読んでて嬉しくなりました。ありがとうございます。
清水作品、レンタルとかで全然無いので諦めてましたが、このレビューを見て、なんとか探そうと決意しました。
これからも時々覗いて勉強させてください。
投稿: あけぼの | 2008年5月30日 (金) 15:32
こんばんは
監督が草なぎ君以外には、この役を出来ないと言い切ったとか、確かにハマリ役だったと思いました。彼以外の役者だと、嫌味が残りそうですね。それと謎の女を演じたマイコもなかなかでしたね。今後が期待される女優さんですね。
久し振りに心癒される映画を見せていただきましたよ。
投稿: ケント | 2008年6月 1日 (日) 20:19
>あけぼのさん、ようこそ。
お褒めの言葉ありがとうございます。励みになります。
清水宏監督作品は、TSUTAYAにVHSで「按摩と女」「有りがたうさん」「港の日本娘」を置いてある所がありますが、それでも少ないです。不当に扱われてますね。
ようやく、「山のあなた」の公開がきっかけでしょうか、今年になって前記作品をまとめたDVDボックスが発売になりました。ただ、レンタルショップにはまだ出ていないようです。
でもDVDが出るだけでも有難いことです。
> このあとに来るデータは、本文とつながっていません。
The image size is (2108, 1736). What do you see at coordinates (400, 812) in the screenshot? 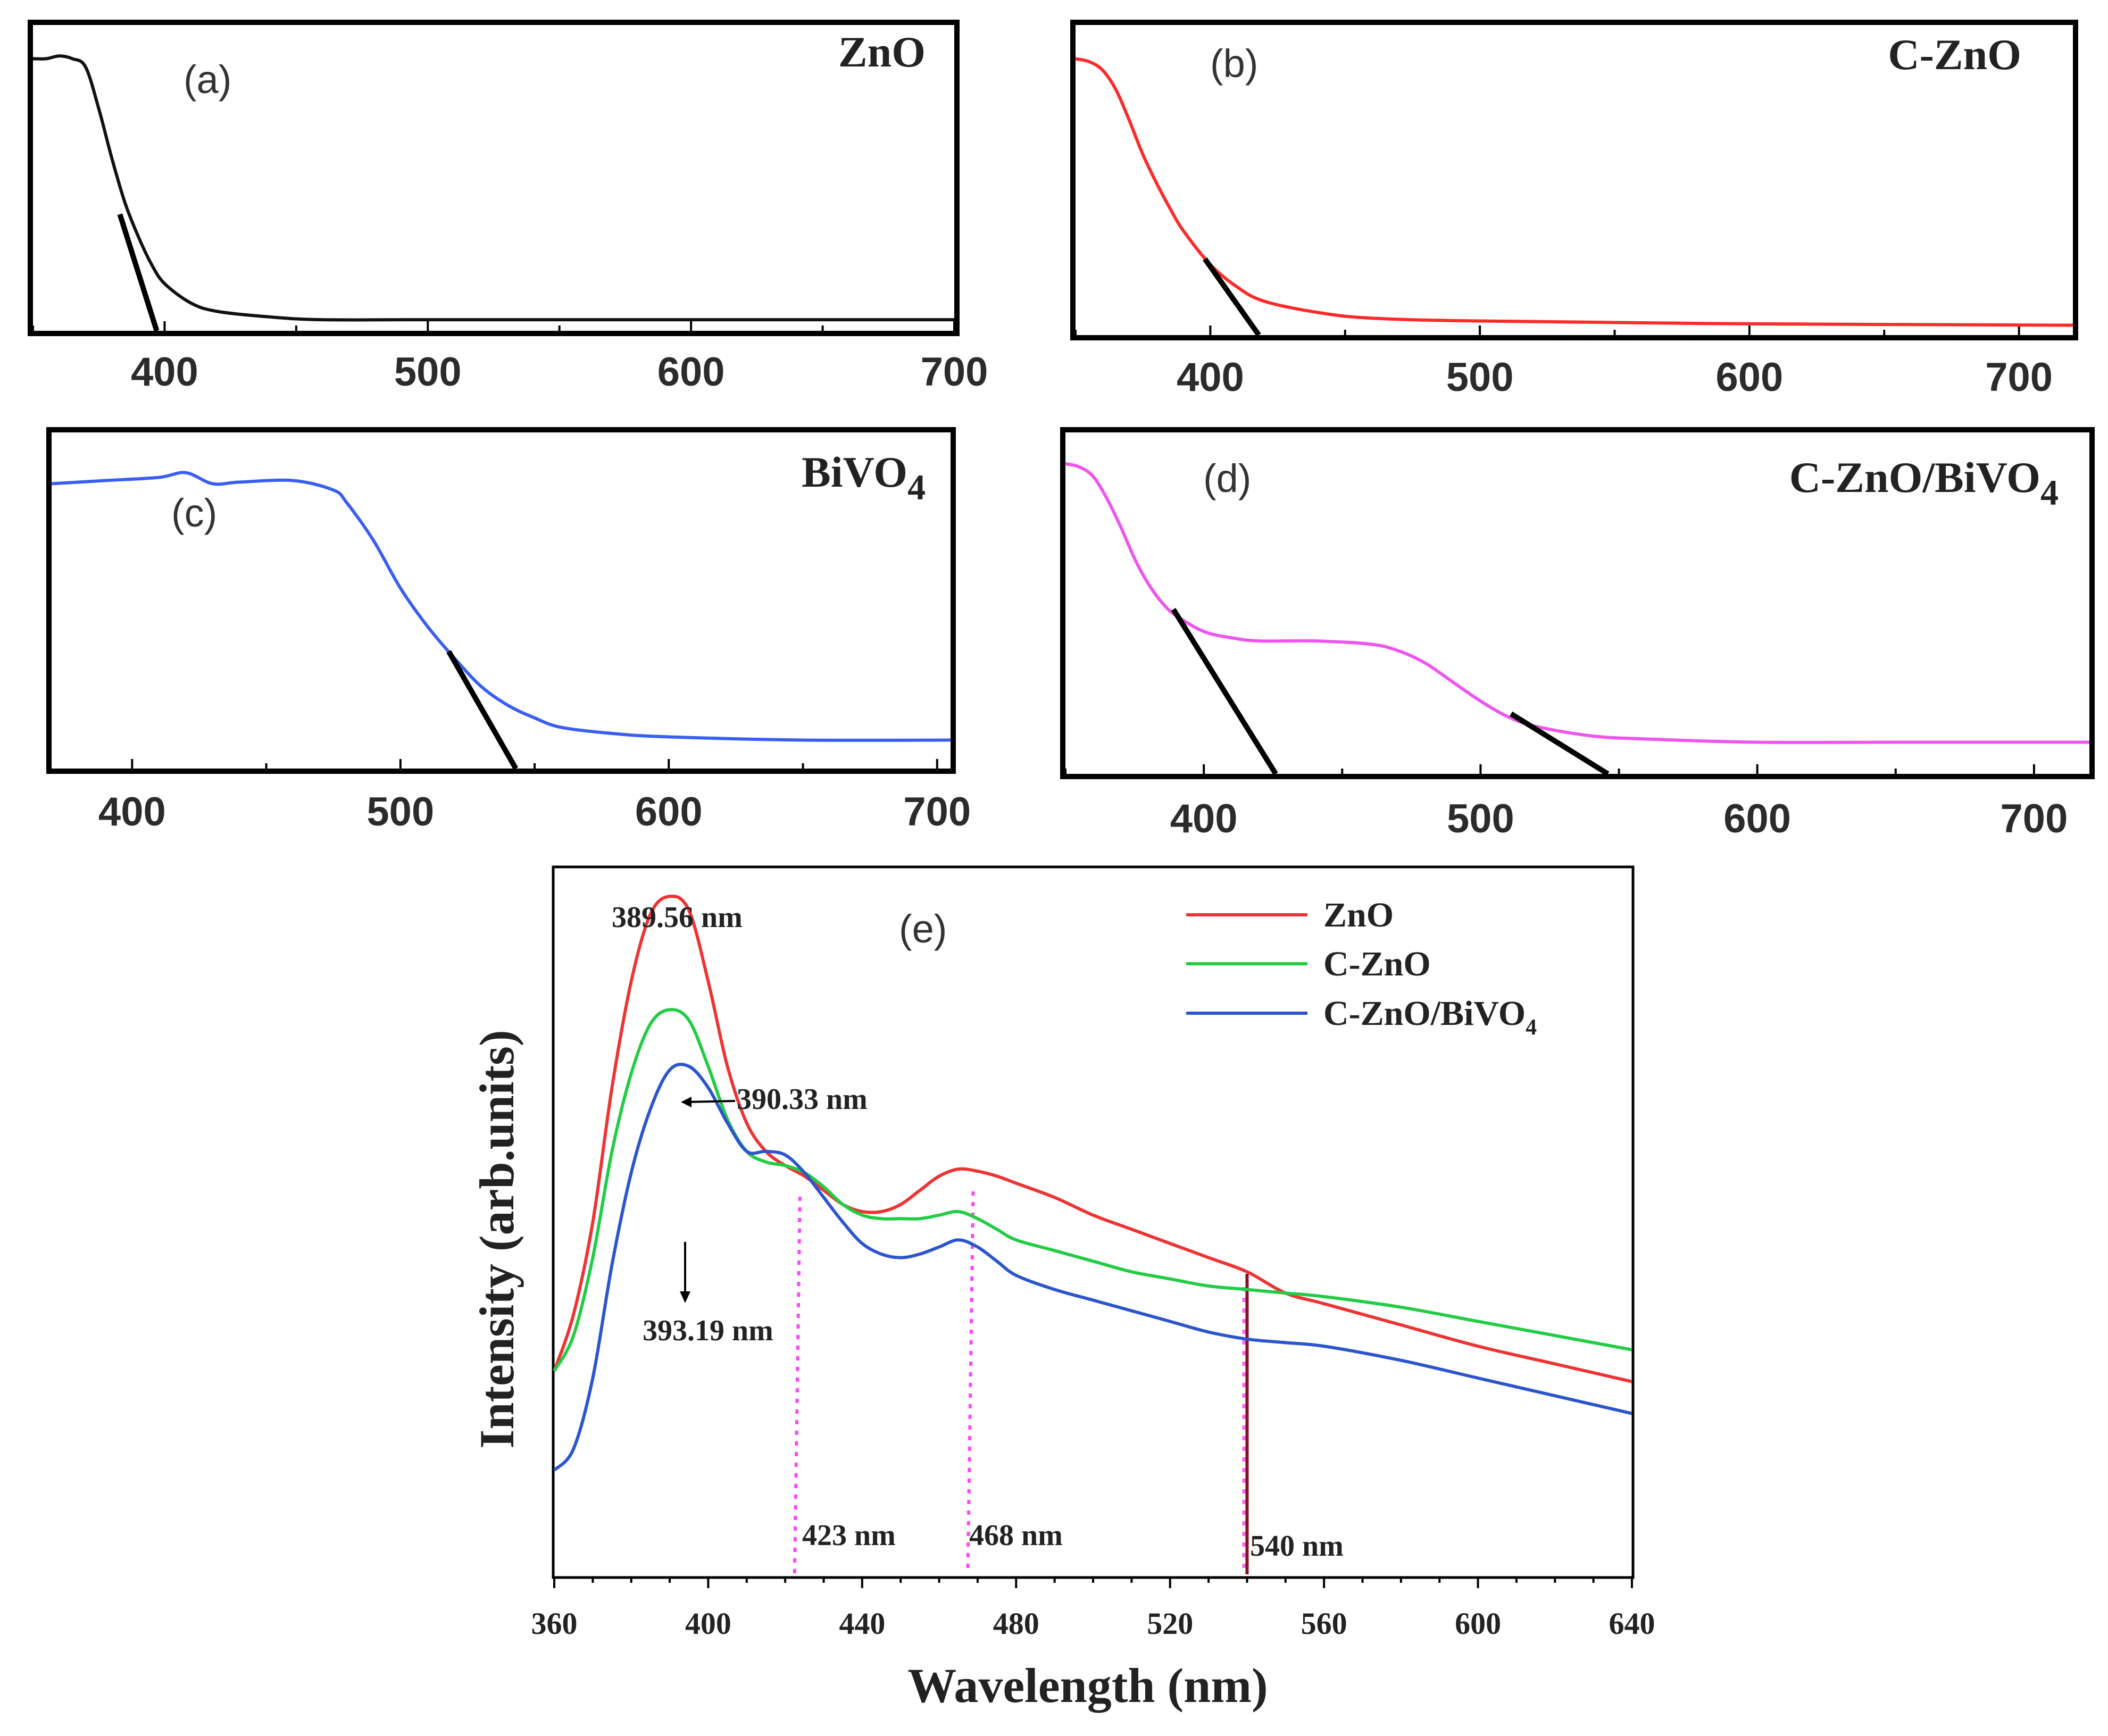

黒澤の「隠し砦-」のレンタルも高稼働のようですし、旧作がこうして見直されるだけでも、リメイクの価値はあったと言えるでしょうね。
投稿: Kei(管理人) | 2008年6月 6日 (金) 11:12
>ケントさん
草彅君はいい味出してますね。
彼は舞台でも「瞼の母」や「父帰る」などで高く評価されている実力派ですからね。単なるアイドルじゃないです。
マイコさんは、昭和13年の映画の中に登場したとしても違和感ないですね。よく見つけたものです。今年の新人賞は当確でしょうね。
これからの活躍を期待いたしましょう。